The advocate, trembling in every limb, was conscious of a powerful and confident grasp of the hand. And then as his eyes encountered the outlines of his visitor, he was seized with a pang of disappointment, for he had looked to see something different.

“Don’t you know me, Mr. Northcote?” said the voice—the conventional voice which had already smote the starving man with a sense of the intolerable.

“I am afraid I do not,” he said, heavily.

“Well, I thought Samuel Whitcomb was known to every member of the bar.”

Mr. Whitcomb’s whimsical air strove to cloak a wound to his professional feelings.

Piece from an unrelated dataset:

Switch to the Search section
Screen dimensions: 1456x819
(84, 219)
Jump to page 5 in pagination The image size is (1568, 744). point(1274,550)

“Ah, yes, of course, Mr. Whitcomb; of course,” said the young man, with a deeper disappointment fixing its talons upon him. “Of course—Mr. Whitcomb, the solicitor,” he added, hastily, as through the haze of the unreal which still enveloped his amazed and stupefied senses he caught a familiar aspect and a tone that he recalled.

“The same.”

“Excuse this inhospitable darkness,” said Northcote. “Here is a chair; and try, if you please, to keep your patience while I put some oil in the lamp and seek a piece of coal for the fire.”

“No elaborate scheme of welcome, I beg. Your client is not a prince of the blood, but a common lawyer.”

A well-fed and highly sagacious chuckle accompanied this sally on the part of the solicitor.